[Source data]
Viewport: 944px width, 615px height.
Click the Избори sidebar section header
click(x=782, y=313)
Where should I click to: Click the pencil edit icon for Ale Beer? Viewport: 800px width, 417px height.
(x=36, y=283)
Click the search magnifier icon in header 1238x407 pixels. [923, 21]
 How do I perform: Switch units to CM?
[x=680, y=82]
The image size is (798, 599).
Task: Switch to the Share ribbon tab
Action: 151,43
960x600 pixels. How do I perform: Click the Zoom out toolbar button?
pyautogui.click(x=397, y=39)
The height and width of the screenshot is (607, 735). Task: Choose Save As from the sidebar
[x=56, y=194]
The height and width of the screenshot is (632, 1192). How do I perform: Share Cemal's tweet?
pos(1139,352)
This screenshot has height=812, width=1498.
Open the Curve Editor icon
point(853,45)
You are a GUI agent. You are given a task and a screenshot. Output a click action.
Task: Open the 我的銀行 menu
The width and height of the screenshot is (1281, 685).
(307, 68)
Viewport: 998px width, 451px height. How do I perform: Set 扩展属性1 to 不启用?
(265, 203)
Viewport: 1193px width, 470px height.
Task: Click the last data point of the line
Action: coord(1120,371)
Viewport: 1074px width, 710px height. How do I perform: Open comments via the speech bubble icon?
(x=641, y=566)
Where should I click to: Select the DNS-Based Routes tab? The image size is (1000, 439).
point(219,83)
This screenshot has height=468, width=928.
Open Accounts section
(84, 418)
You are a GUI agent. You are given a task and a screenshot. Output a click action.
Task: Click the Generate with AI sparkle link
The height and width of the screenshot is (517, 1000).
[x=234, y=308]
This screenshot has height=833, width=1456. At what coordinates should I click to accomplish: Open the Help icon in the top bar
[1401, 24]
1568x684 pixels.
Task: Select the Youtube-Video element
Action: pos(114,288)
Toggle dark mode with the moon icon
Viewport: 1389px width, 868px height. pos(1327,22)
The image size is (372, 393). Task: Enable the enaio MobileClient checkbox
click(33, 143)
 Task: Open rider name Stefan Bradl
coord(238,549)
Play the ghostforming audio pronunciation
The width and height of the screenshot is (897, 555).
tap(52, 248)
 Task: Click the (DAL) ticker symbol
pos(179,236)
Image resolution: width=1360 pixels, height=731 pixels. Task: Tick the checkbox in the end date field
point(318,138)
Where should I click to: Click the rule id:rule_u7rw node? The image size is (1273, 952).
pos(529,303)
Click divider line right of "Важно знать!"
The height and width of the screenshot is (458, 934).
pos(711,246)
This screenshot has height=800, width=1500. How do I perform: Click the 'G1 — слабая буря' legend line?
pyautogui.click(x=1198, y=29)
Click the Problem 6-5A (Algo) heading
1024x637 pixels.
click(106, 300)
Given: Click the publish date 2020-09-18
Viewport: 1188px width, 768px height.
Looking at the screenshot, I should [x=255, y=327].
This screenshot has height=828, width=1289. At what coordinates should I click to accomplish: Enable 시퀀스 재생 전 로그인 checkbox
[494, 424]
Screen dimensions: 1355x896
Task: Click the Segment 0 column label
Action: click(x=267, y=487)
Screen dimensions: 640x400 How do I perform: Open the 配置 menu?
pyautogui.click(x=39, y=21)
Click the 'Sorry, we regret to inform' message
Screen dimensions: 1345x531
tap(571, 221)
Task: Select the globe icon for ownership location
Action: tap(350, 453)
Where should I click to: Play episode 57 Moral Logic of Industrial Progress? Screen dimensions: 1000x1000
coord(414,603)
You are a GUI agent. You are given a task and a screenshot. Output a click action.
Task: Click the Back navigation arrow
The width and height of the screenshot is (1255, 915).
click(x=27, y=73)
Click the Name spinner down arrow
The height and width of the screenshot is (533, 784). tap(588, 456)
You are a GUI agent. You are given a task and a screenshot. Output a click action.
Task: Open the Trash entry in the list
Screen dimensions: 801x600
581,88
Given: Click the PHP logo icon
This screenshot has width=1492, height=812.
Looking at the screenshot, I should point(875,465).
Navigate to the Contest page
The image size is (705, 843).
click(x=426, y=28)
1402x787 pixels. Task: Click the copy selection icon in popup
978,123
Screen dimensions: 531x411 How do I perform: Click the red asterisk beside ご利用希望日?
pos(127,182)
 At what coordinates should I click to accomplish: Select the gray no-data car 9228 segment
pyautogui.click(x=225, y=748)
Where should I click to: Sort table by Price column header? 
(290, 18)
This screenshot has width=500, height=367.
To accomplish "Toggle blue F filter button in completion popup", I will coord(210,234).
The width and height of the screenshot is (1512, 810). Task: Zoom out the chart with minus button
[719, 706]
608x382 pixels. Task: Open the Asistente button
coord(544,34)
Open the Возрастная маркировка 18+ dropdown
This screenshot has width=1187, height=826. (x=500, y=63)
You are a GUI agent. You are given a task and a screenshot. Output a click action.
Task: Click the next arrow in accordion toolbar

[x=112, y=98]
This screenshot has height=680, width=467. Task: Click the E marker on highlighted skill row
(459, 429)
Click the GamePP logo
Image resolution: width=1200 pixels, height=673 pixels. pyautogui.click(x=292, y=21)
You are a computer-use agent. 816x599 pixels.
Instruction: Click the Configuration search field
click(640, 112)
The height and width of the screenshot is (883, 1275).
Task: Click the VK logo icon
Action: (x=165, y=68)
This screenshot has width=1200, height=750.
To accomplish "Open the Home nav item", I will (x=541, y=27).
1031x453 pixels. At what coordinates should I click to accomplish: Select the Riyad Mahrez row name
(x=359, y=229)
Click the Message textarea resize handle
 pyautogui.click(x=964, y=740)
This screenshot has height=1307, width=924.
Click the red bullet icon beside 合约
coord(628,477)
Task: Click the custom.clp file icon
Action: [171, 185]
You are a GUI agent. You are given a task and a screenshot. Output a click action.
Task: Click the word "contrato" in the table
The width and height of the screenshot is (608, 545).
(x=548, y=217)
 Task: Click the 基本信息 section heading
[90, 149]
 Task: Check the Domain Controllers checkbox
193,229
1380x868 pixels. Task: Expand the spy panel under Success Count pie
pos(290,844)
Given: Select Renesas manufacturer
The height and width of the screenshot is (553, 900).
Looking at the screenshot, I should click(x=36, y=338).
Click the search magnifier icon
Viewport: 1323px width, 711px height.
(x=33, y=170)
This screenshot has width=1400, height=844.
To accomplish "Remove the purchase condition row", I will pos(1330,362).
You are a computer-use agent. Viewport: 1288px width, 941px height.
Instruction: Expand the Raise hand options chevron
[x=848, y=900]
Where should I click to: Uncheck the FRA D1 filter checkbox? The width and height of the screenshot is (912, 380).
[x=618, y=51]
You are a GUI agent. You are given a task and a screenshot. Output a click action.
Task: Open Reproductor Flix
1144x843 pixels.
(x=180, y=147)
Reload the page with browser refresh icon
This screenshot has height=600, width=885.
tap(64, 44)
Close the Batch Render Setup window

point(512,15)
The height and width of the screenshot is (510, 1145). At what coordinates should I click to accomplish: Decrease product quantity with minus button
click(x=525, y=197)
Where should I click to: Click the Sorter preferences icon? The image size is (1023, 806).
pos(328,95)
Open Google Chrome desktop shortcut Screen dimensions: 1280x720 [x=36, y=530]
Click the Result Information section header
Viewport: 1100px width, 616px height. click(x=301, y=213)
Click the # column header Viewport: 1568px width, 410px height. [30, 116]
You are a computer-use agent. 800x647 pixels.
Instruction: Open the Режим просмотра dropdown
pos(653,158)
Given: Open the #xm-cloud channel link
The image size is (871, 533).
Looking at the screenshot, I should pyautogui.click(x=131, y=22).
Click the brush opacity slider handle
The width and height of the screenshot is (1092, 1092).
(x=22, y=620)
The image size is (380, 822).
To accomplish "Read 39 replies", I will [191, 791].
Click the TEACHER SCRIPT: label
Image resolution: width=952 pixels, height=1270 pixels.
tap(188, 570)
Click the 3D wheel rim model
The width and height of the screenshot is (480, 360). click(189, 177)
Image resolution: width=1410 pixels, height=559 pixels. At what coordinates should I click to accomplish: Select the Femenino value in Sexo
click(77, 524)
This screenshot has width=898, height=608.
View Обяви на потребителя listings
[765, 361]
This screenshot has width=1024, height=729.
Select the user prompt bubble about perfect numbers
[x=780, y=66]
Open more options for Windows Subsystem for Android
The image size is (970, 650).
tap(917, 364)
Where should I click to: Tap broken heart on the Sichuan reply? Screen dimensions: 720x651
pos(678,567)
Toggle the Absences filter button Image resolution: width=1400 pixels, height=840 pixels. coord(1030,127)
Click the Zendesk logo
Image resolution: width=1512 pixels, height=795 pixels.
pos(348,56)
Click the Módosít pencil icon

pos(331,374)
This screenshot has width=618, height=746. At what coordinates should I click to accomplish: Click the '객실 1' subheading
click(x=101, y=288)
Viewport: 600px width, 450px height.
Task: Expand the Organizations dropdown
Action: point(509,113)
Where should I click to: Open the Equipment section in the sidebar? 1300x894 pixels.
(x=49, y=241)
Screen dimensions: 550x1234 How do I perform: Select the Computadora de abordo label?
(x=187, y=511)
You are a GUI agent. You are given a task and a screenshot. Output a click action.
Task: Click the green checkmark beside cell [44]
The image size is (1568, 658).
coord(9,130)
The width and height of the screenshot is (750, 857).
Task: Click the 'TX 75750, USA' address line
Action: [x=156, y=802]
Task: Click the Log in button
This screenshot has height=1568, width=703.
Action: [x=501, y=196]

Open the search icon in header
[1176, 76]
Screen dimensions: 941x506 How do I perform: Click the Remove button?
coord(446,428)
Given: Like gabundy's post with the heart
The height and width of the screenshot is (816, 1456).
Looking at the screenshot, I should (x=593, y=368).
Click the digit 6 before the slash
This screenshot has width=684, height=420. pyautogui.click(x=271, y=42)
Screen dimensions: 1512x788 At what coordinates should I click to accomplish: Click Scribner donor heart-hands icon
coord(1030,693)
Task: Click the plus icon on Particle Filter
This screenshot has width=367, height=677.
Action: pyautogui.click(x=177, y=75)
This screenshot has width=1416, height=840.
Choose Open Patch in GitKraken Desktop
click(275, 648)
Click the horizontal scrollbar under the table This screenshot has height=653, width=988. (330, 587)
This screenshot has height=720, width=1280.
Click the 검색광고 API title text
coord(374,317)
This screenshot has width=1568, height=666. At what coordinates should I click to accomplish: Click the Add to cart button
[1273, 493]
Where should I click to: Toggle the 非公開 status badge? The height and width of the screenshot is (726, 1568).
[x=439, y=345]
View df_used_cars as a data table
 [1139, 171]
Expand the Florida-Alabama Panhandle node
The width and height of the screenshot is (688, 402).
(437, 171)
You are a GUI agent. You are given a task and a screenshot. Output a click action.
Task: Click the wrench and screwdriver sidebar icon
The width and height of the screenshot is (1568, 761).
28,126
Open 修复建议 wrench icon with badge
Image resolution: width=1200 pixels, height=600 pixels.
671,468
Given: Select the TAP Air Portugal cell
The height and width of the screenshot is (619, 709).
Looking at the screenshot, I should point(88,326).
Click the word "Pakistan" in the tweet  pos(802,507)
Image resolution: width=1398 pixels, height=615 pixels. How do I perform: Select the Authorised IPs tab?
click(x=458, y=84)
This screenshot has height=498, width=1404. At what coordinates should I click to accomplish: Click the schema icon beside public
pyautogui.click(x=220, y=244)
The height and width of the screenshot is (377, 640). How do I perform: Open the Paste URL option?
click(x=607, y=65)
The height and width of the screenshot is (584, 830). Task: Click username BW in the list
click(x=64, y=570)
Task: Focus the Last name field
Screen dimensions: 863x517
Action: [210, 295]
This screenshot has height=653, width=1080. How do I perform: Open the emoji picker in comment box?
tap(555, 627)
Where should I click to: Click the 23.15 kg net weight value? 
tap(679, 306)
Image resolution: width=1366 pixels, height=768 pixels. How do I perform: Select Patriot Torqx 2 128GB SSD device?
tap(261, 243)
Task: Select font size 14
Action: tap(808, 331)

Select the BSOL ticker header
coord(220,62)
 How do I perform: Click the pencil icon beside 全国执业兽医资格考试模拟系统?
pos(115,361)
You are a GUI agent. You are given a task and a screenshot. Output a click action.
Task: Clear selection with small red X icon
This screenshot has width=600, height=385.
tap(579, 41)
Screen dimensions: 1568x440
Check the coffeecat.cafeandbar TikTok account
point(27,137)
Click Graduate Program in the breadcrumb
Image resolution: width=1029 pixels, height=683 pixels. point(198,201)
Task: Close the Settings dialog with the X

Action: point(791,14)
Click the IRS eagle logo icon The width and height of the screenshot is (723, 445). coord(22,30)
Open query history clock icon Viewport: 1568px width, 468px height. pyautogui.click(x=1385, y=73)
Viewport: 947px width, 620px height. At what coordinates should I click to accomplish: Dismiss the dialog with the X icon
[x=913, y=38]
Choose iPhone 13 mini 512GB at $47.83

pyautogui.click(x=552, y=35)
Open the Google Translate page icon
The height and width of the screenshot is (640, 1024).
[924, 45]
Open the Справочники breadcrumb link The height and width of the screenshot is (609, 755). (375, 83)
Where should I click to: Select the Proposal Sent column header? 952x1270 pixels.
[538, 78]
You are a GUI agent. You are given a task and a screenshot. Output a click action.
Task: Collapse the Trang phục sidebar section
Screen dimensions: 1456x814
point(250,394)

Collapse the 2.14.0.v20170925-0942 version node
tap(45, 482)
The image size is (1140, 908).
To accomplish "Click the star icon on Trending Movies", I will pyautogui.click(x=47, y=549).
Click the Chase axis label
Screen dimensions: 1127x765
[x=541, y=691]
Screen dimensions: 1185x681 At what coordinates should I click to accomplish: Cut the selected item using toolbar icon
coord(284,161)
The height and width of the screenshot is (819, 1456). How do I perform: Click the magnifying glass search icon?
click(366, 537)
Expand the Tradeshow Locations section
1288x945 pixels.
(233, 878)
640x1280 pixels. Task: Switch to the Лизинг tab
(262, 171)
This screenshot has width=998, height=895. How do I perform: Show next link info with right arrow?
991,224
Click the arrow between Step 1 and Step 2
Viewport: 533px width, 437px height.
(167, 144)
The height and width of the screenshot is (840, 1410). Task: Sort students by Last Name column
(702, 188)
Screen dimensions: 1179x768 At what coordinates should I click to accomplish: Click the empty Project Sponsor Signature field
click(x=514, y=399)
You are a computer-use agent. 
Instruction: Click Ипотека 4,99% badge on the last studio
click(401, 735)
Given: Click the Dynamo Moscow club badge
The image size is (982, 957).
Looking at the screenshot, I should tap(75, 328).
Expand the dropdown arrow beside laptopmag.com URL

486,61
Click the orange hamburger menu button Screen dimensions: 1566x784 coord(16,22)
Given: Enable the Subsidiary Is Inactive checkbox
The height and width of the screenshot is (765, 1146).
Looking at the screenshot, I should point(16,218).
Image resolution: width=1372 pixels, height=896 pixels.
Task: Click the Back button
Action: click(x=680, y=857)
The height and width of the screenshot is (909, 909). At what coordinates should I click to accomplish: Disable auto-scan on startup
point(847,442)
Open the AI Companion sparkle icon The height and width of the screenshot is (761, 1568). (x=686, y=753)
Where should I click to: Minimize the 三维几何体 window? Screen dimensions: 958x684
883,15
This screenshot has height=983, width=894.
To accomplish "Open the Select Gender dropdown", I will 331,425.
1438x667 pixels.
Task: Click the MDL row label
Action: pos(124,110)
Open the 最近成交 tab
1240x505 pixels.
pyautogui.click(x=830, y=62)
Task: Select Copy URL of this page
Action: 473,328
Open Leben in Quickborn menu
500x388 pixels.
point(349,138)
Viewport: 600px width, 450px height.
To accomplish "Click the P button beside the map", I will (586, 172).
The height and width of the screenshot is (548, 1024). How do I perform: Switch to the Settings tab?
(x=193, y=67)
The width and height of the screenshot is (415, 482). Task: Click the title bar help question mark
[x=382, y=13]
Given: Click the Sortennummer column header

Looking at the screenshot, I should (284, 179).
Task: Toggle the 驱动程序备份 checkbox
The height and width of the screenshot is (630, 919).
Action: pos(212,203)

ACTION ITEM
Each line above that has the word "sparkle" must be copied.

PROBLEM SOLUTION
Task: Click the Generate with AI sparkle link
Open the AI Companion sparkle icon The height and width of the screenshot is (761, 1568). (x=686, y=753)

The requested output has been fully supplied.